**Requirement 1:**
Duplicate the passage of the post on the PDF Renderer and Scene Graph projects that begins at the words "It turns out" and stops after "the Scene Graph.".
**Requirement 2:**
According to the post on the PDF Renderer and Scene Graph projects, which scene graph library was JavaFX Script originally built on?

**Given text:**
* Begin *
Several years ago researchers inside Sun Labs created a PDF renderer because they needed an all Java PDF viewer for content created by Open Office. The library had to be written Java instead of a C wrapper because it had to work on every platform (and JNI wrappers have their own problems). It had to work under a license compatible with Sun's internal projects, so GPL was out. It also only had to read Open Office output so writing it would be easy (isn't that how they always start!). Given these constraints it made sense to write a new library.
Now fast forward a couple of years. Sun Labs has finished the internal project and doesn't need this library anymore. Since it was graphics related they asked the Swing team if we would like to use the code for our own projects or open source it. Richard Bair and I immediately said: yes, we want it! We had received numerous requests for a PDF renderer as part of SwingLabs (I think Rich even started on his own library at one point).
For two years Rich and I worked to get the code released, following up on all possible patent issues and finding resources to support the new project. Because we specifically didn't want this to be another "throw the code over the wall and forget it" exercise we decided to launch only if we could find a non-Sun employee to run the project. If there was enough interest for the community to run it, then we would open the code. If there wasn't enough interest then it was best to just let it die. Fortunately, Tom Oke from Elluminate expressed both a professional and personal interest in the project, so a few weeks ago I went back to the approval board and received the official go-ahead.
I don't expect the PDFRenderer project to compete with some of the high quality commercial solutions already out there. Many have done a terrific job of supporting every PDF file and feature they can get their hands on. There is enough room for more than one PDF library in the Java ecosystem. In fact, diversity and creative competition is what makes the Java ecosystem thrive. I wouldn't change it for the world.
the need came first
While the PDF Renderer was created because the code came first, the Scene Graph library was created because the need came first. The need was JavaFX Script (which is targeted toward a different audience). While I love the fact we have open sourced the scene graph and can code against it with Java, the primary reason for it's existence is JavaFX Script.
In the world of scene graphs there are many options. In fact JavaFX Script was originally built atop one of them: Jazz. We considered continuing to develop Jazz or it's successor Piccolo, but decided against it because they didn't fit the following constraints:
- Have a clear history of all copyright and patents in the library so we can indemnify Sun's customers.
- Have a license compatible with eventually moving it into the core JRE (which we hope will happen one day).
- The ability to transform Swing components, both input and drawing.
- Be smaller with an API tuned to the needs of JavaFX Script.
- Have internals compatible with the heavy duty graphics tuning we have planned (think pixel shaders). We need something very high performance to compete with the other emerging RIA platforms.
It turns out that the initial implementation of a scene graph isn't very difficult. You could build an initial version in a few days thanks to the support provided by Java2D. The tricky part
is getting the API right. Even though we didn't adopt the code from Jazz or Piccolo (or even the NetBeans Visual Library), we did learn a lot from their APIs and how people use them. There are clear influences. It was not our intent to supersede those existing projects. We built what we needed for JavaFX Script. In the future, I hope that enterprising developers will build bridge layers allowing existing programs to use a new implementation built on the Scene Graph.
So there you have it. Two different open source projects created for two very different reasons. In both cases we actively support diversity and competition in the Java ecosystem. It's what makes Java great. Have a happy 2008!
* End *
**Dataset section:**
* Begin *
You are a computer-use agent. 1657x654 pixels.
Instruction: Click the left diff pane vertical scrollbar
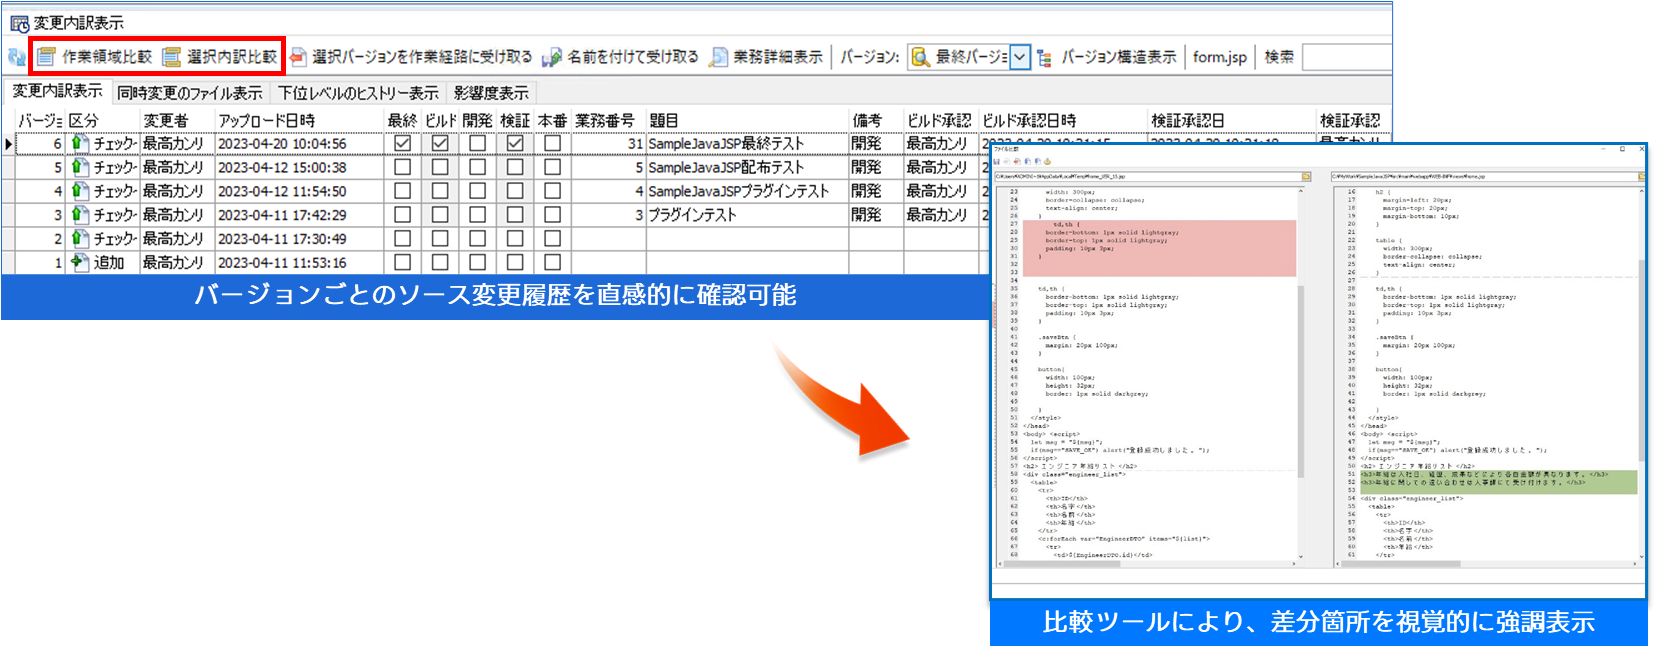point(1301,380)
* End *
**Task output 1:**
It turns out that the initial implementation of a scene graph isn't very difficult. You could build an initial version in a few days thanks to the support provided by Java2D. The tricky part
is getting the API right. Even though we didn't adopt the code from Jazz or Piccolo (or even the NetBeans Visual Library), we did learn a lot from their APIs and how people use them. There are clear influences. It was not our intent to supersede those existing projects. We built what we needed for JavaFX Script. In the future, I hope that enterprising developers will build bridge layers allowing existing programs to use a new implementation built on the Scene Graph.

**Task output 2:**
Jazz.